Bongaarts (2006) applied linear extrapolation to the average historical pace in senescent life expectancy without smoking for both sexes and in 16 low-mortality countries, keeping senescent life expectancy with smoking and juvenile and background life expectancy constant. Female life expectancy was expected to rise from 81.5 to 89.1 years, on average, between 2000 and 2050; male life expectancy was expected to increase from 75.8 to 83.3 years. Differences between the sexes remain at the levels observed in 2000 and thus neither converge nor diverge. His assumed average rate of increase in life expectancy without smoking (i.e., 0.15 years annually)—which he assumed to be the average rate of future improvement—is almost identical to our estimate for non-smoking-related mortality in the period 2006–2040 for the 11 countries combined: that is, 0.15 for males and 0.16 for females. His estimated e0 for the Netherlands in 2050—83.3 years for males and 88.4 years for females—is very close to our results for females but is lower than our estimates for males (see Table 4). Furthermore, his estimates result in divergence in e0 between the sexes given that he did not take into account the fact that men and women had contrasting trends in smoking.
Janssen and Kunst (2007) applied—for seven low-mortality countries, separately—the annual change in non-smoking-related mortality to the observed age- and sex-specific all-cause mortality rates in 1999 for those aged 80 and older (Janssen and Kunst 2007). They also did not take into account the nonlinear, short-term future trend in smoking-related mortality.
Pampel (2005) forecasted sex differences in all-cause mortality in 21 high-income countries from 2000 up to 2020 by combining forecasted logged ratios of smoking mortality with presumed changes in logged mortality ratios from non-smoking-related causes of death. By employing regression models expressing the relationship between smoking prevalence and smoking mortality 25 years later, he predicted a rapid decline of the sex difference in smoking-related mortality between the 1990s and 2020 for the countries combined. This convergence is countered, however, by the assumed ongoing divergence in non-smoking-related mortality rates, especially for countries reaching the end of the smoking epidemic. For the Netherlands, an ongoing sex difference was also observed when the LC model was used to project non-smoking-related mortality: that is, from 2.7 in 2006 to 3.9 in 2040. The strong convergence between Dutch males and females in smoking-related mortality will for the Netherlands still exert a stronger influence on the sex difference up until 2021.

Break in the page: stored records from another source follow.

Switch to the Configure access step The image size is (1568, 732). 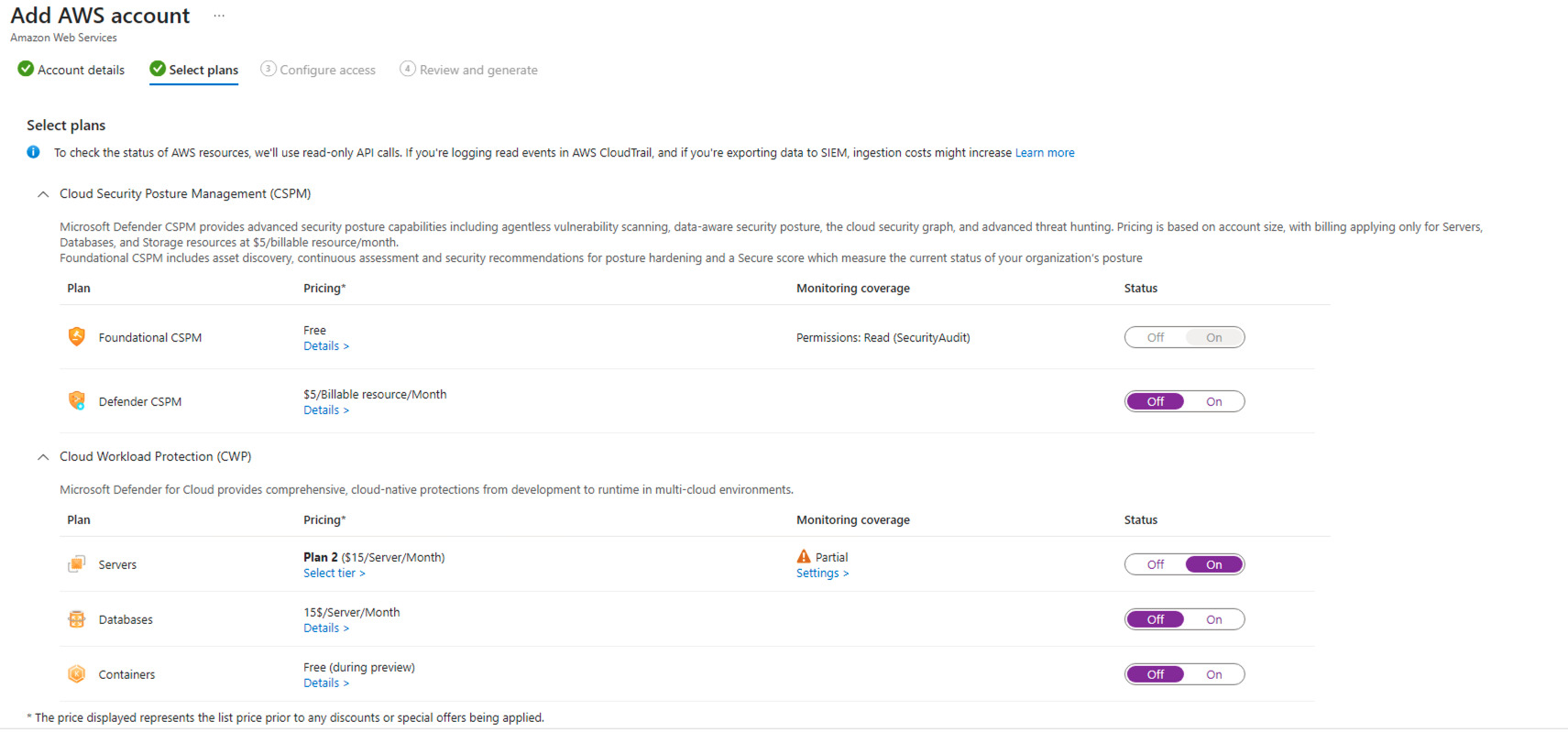point(318,70)
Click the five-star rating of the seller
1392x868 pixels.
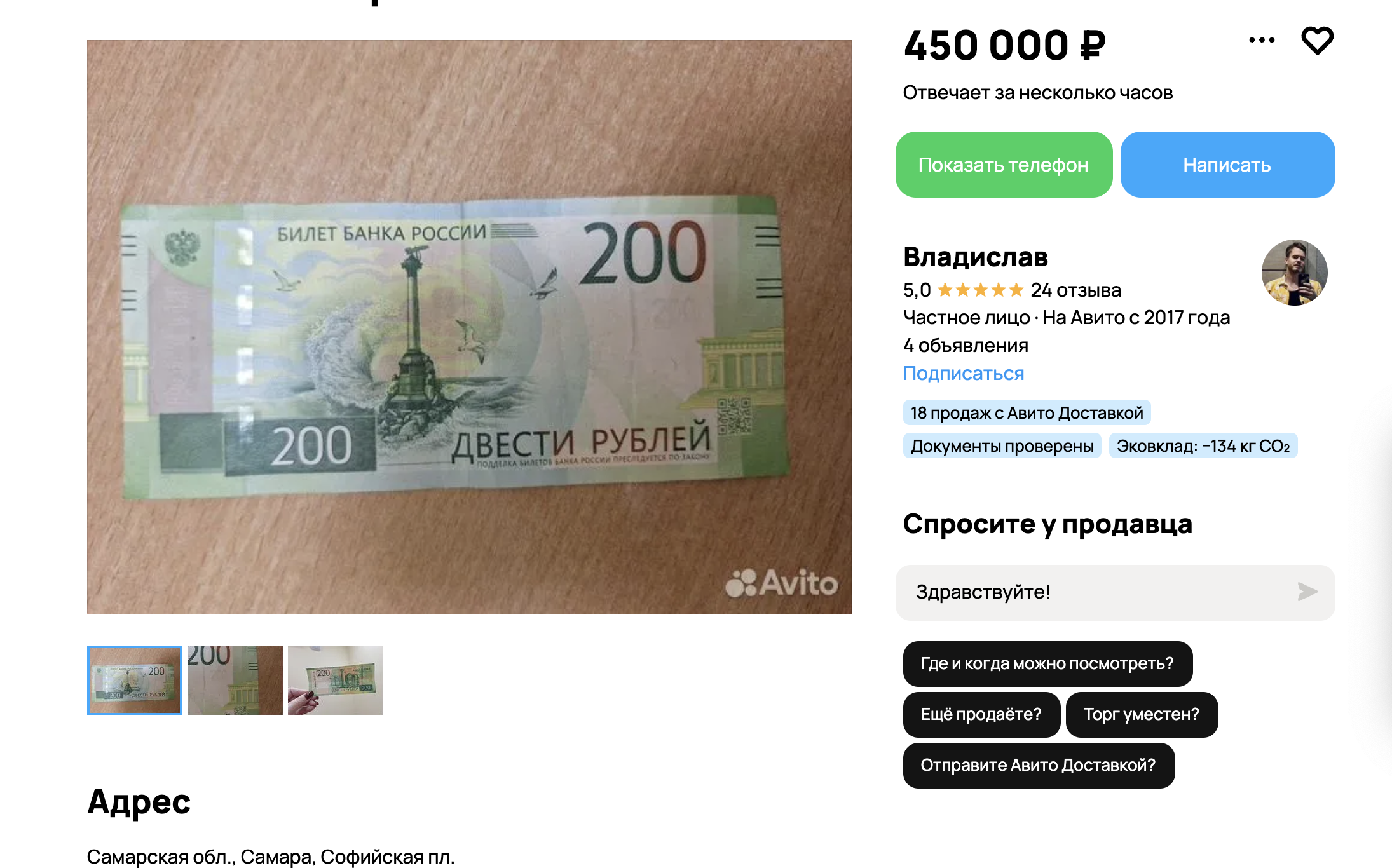tap(980, 290)
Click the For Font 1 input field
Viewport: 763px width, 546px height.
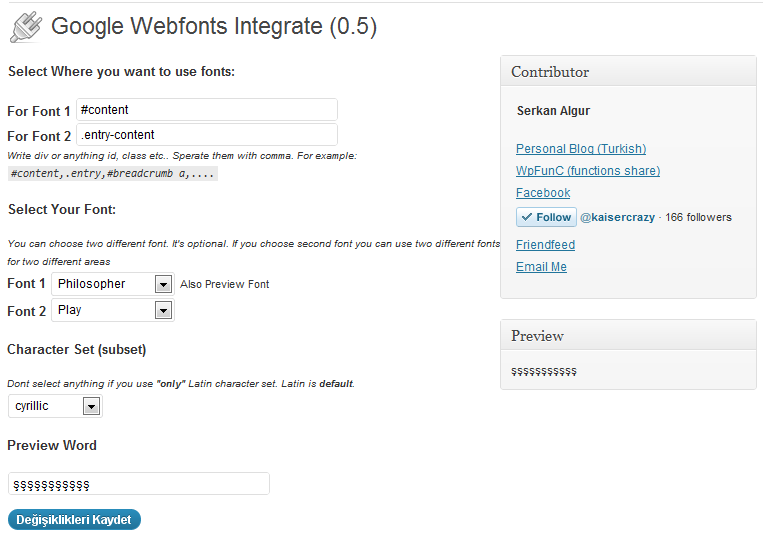(x=207, y=110)
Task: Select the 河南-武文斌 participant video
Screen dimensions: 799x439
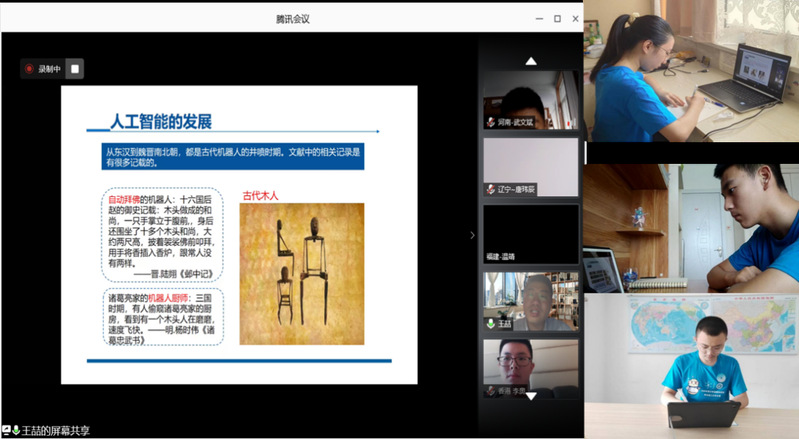Action: pos(530,100)
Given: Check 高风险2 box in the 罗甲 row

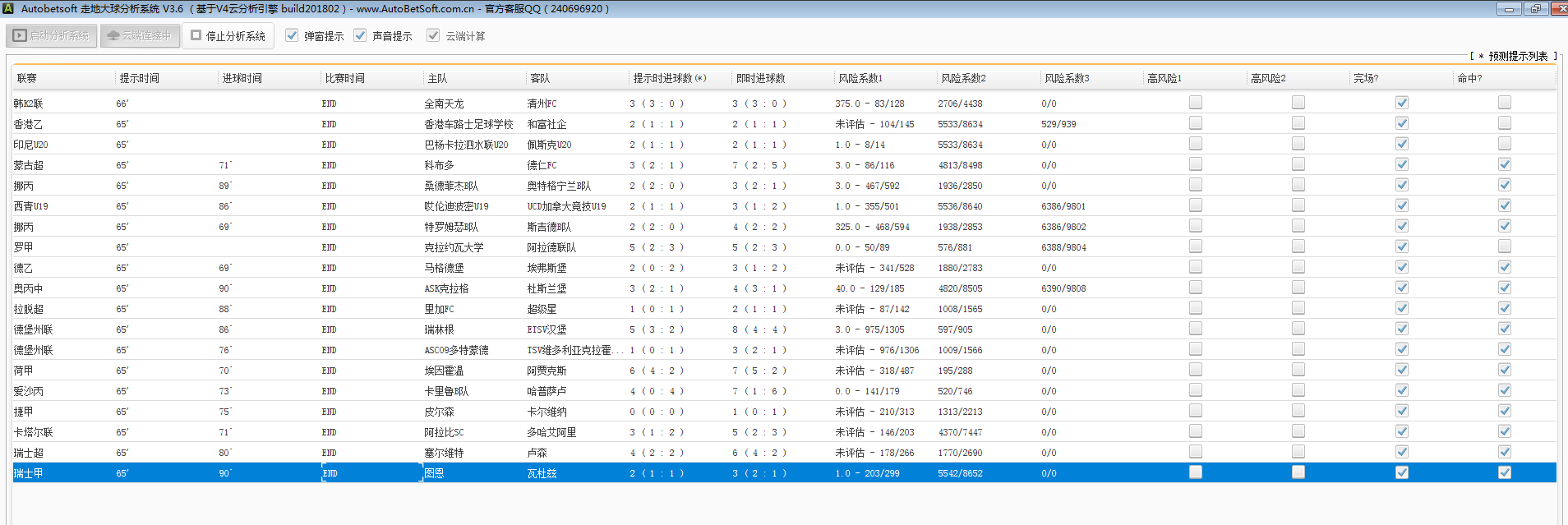Looking at the screenshot, I should pyautogui.click(x=1298, y=246).
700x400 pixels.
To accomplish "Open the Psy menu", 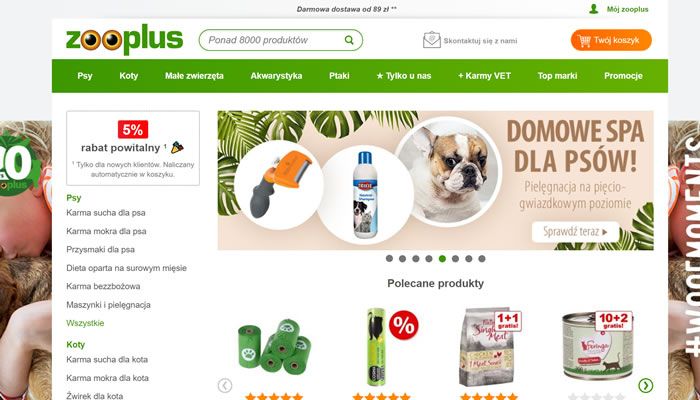I will click(85, 76).
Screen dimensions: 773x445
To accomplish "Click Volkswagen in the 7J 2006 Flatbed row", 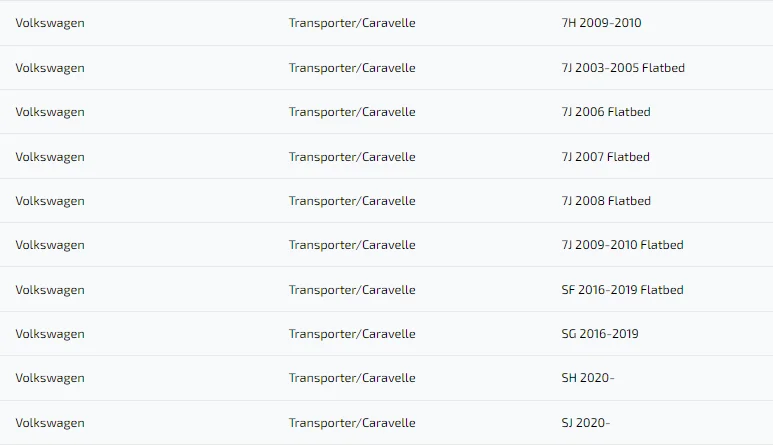I will pos(50,112).
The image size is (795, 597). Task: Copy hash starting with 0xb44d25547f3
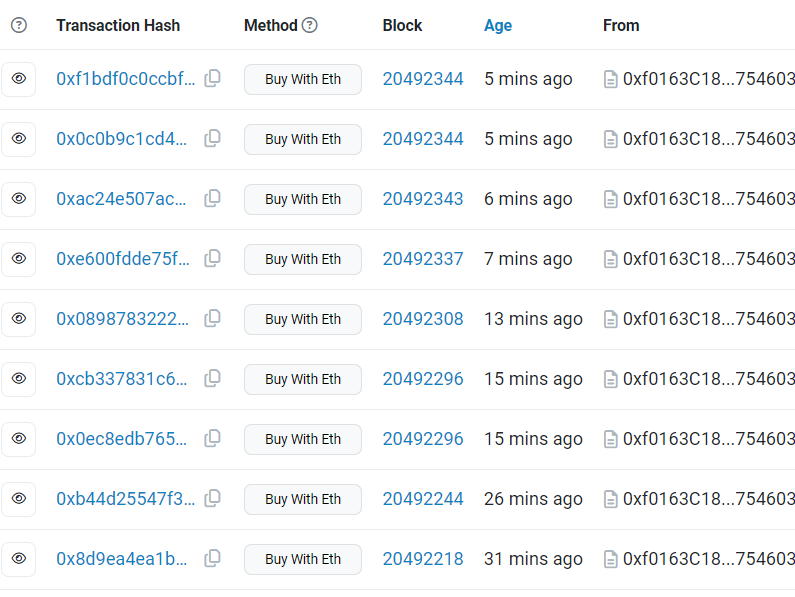point(212,499)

Wang and Preston (2009) projected age-specific mortality rates for males and females in the United States at ages 50–84 for the period 2004–2034, by including a variable representing cohort smoking behavior in the Lee-Carter projection methodology. They projected much faster mortality declines when smoking was introduced into the model, especially for older males. In addition, when smoking was accounted for, the sex difference in mortality was projected to converge faster. These results are very much in line with what we observed as the effect of the separate projection of smoking- and non-smoking-related mortality, except that our convergence is only temporary, attributable to the increasing sex difference in non-smoking-related mortality.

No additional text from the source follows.